Hi, this is reposted from Biology StackExchange, where I was advised to ask this question here.
I am interpreting CAGE data. I have noticed that in the SAM files I am analysing, there are many pairs of lines of the form (e.g.)
HWUSI-EAS1720_0023_FC63B9YAAXX:6:120:19103:21529#0/1 0 chrU 9824432 0 27M * 0 0 GTCTTGTACCGACGACAGATCTTTCAA KWXXWWWWWWWTWTWWYYYYY______ PQ:i:0XQ:f:0.097178 XP:f:0.190338
HWUSI-EAS1720_0023_FC63B9YAAXX:6:120:19103:21529#0/1 0 chrU 9824433 0 1S26M * 0 0 GTCTTGTACCGACGACAGATCTTTCAA KWXXWWWWWWWTWTWWYYYYY______ PQ:i:0XQ:f:0.00486 XP:f:0.00952
Note that the CIGAR string (6th column) is 27M—indicating 27 aligned bases—in the first line, and 1S26M—indicating one soft-clipped base and 26 aligned bases—in the second line, while the mapping position (4th column) is one base further along in the second line than in the first line.

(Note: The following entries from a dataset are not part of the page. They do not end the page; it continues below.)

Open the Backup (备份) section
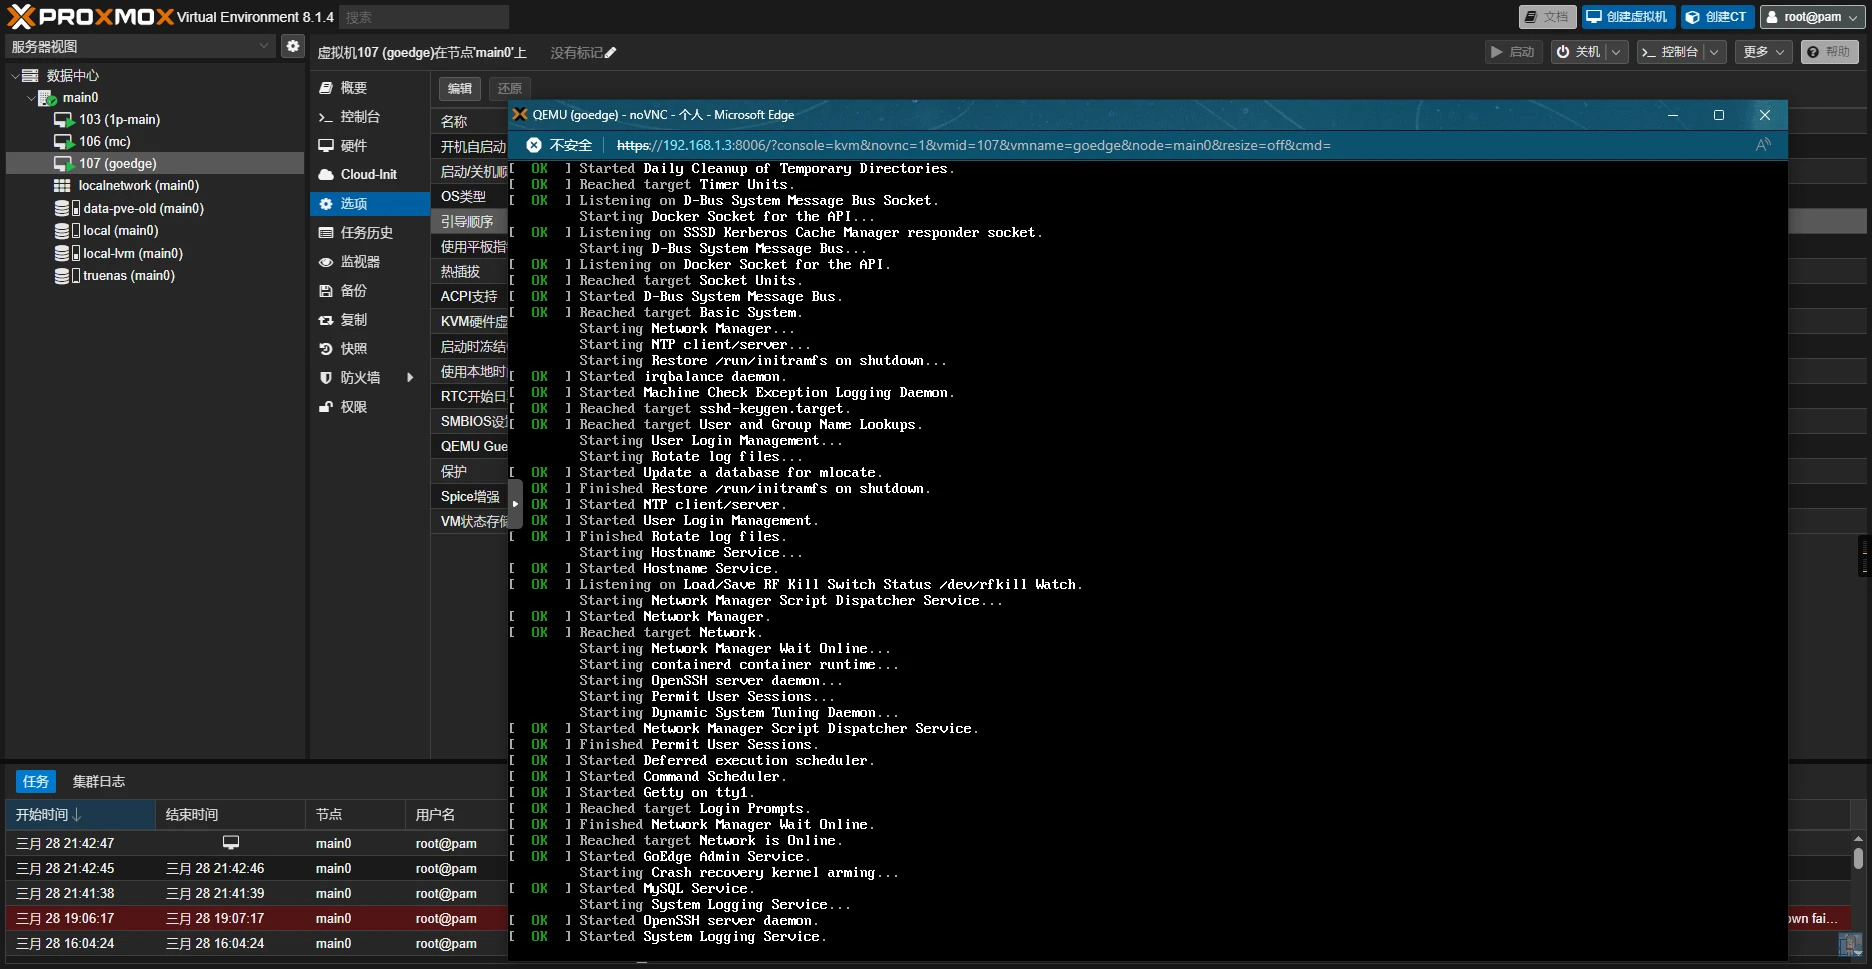tap(353, 291)
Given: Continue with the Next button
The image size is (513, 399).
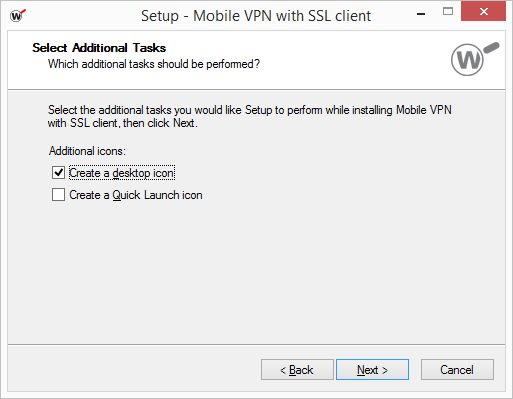Looking at the screenshot, I should [x=372, y=370].
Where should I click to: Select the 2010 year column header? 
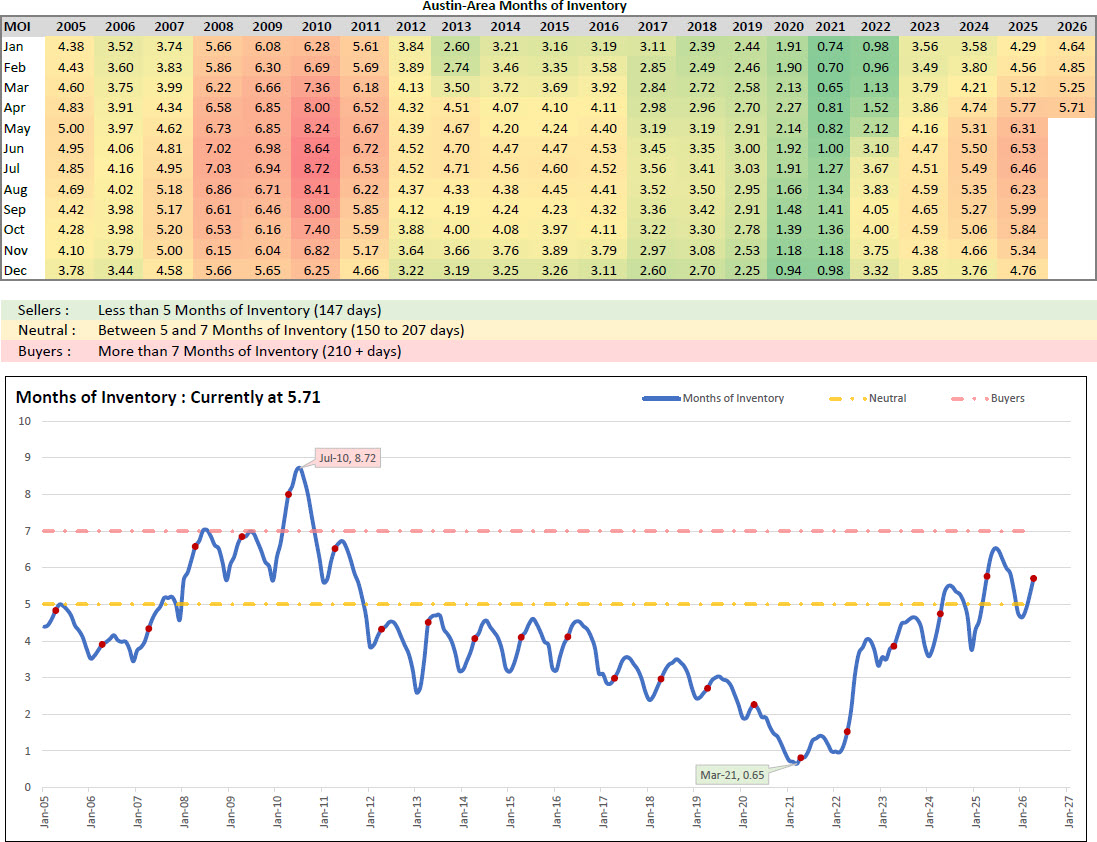316,25
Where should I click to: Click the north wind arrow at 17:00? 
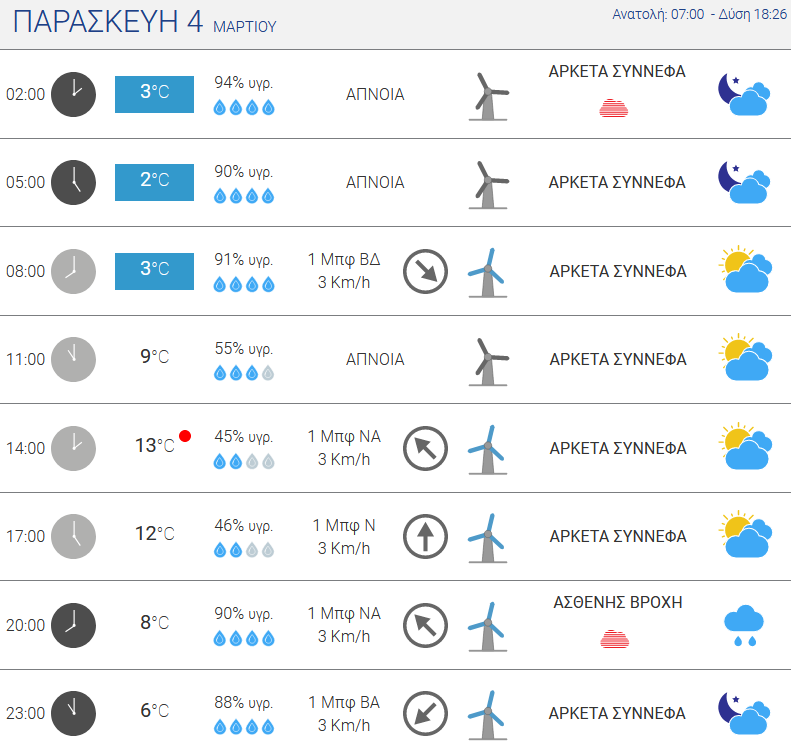click(425, 536)

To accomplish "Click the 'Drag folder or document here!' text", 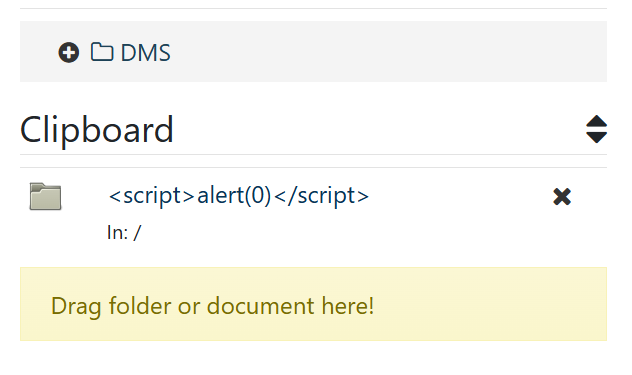I will tap(212, 306).
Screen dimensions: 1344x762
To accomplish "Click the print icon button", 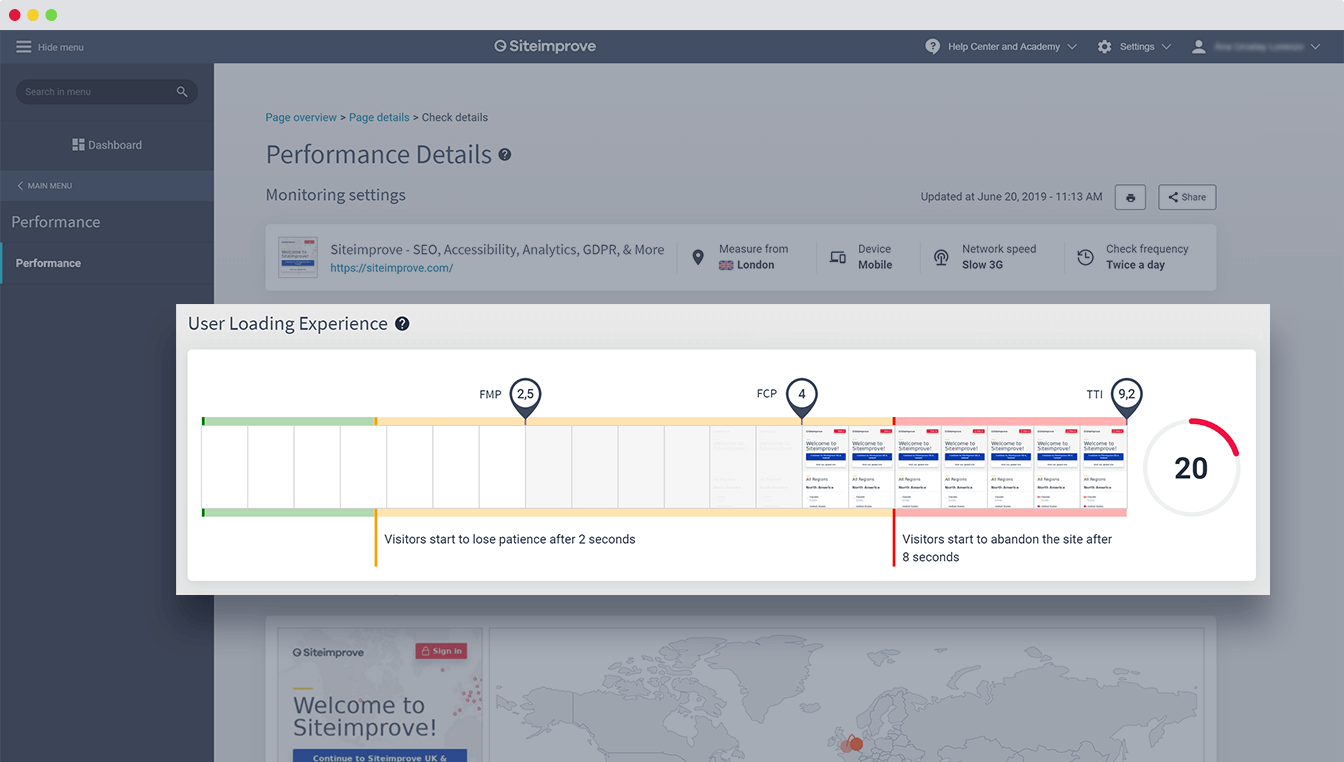I will tap(1130, 197).
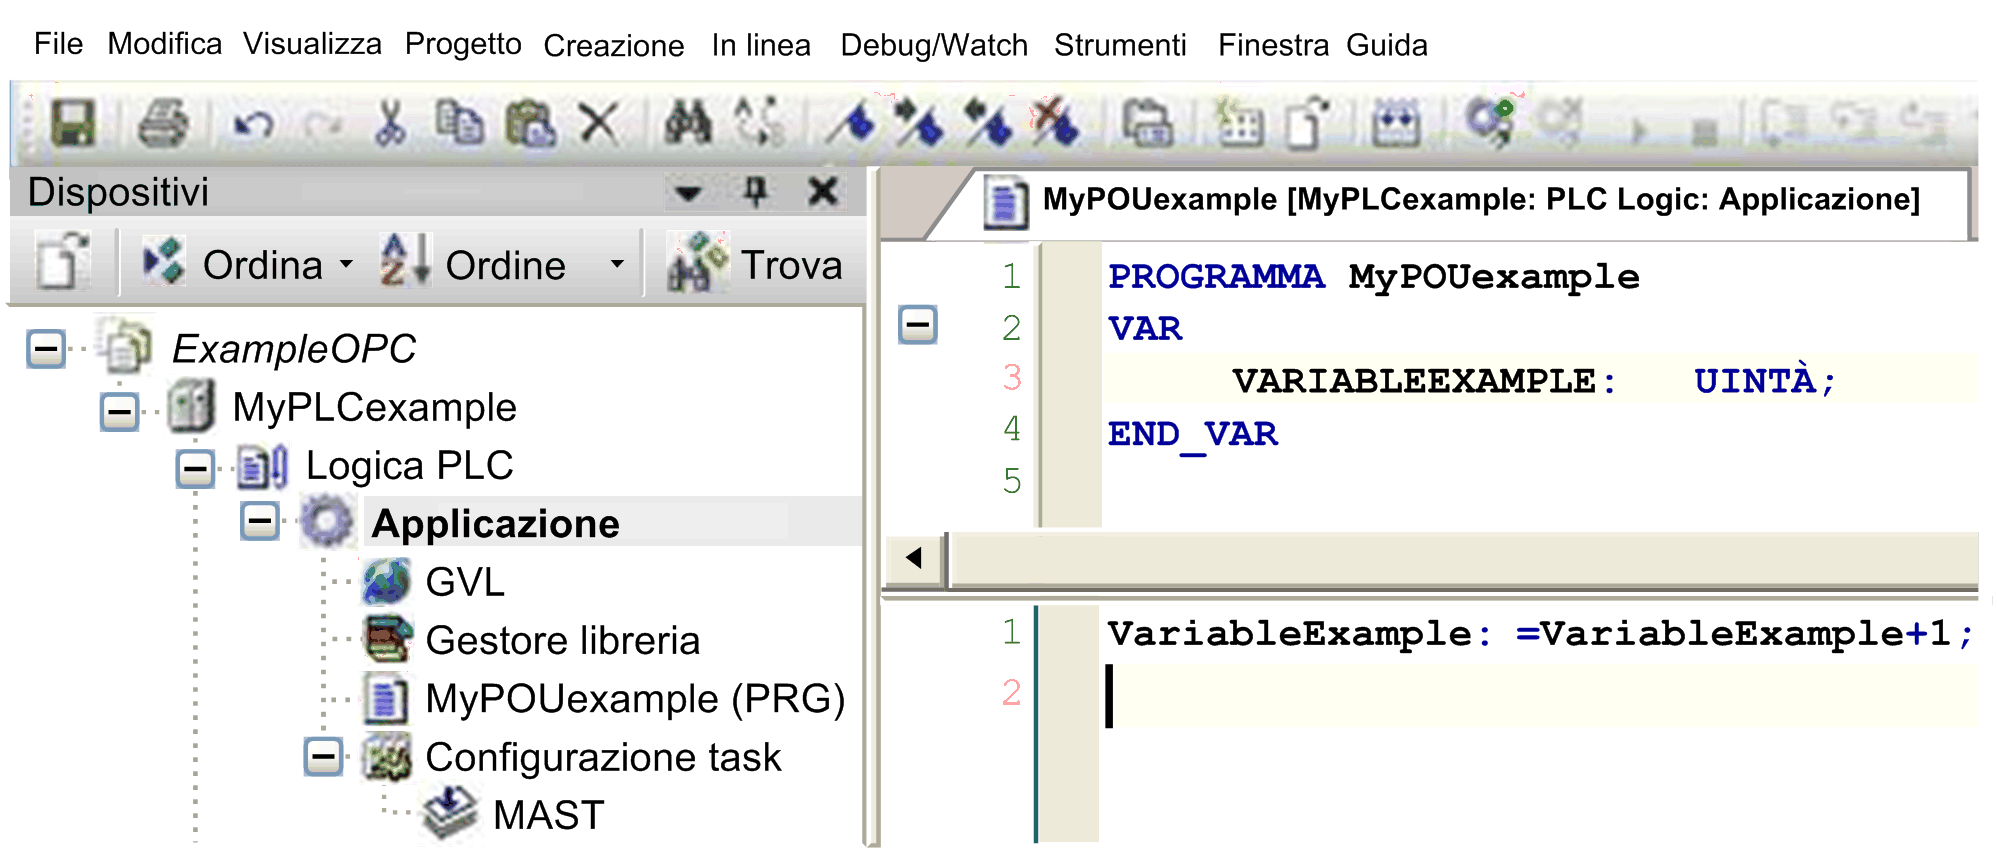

The actual reference DNA at position 9824432 of 'chrU' is GTCTTGTACCGACGACAGATCTTTCAA, i.e. an exact match to the read sequence (10th column) in both lines.
My question is: how should I interpret pairs of lines such as these? Note that XP, the conditional probability of the read coming from the given position (last column) differs between the two possible alignments, with XP for the first line almost exactly 20 times the XP for the second line.
I notice that these pairs seem to only appear when the first base of the read sequence is a guanine (or the last base is a cytosine, if the read is marked as reverse-complemented). So, are these pairs of lines perhaps because of CAGE's bias for nonspecific guanines at the 5' end of tags, and this information has been given to the alignment algorithm, indicating (for this example) that more likely this given read corresponds to transcription start at position 9824432, but maybe it is an erroneous read due to the guanine bias, off by one base?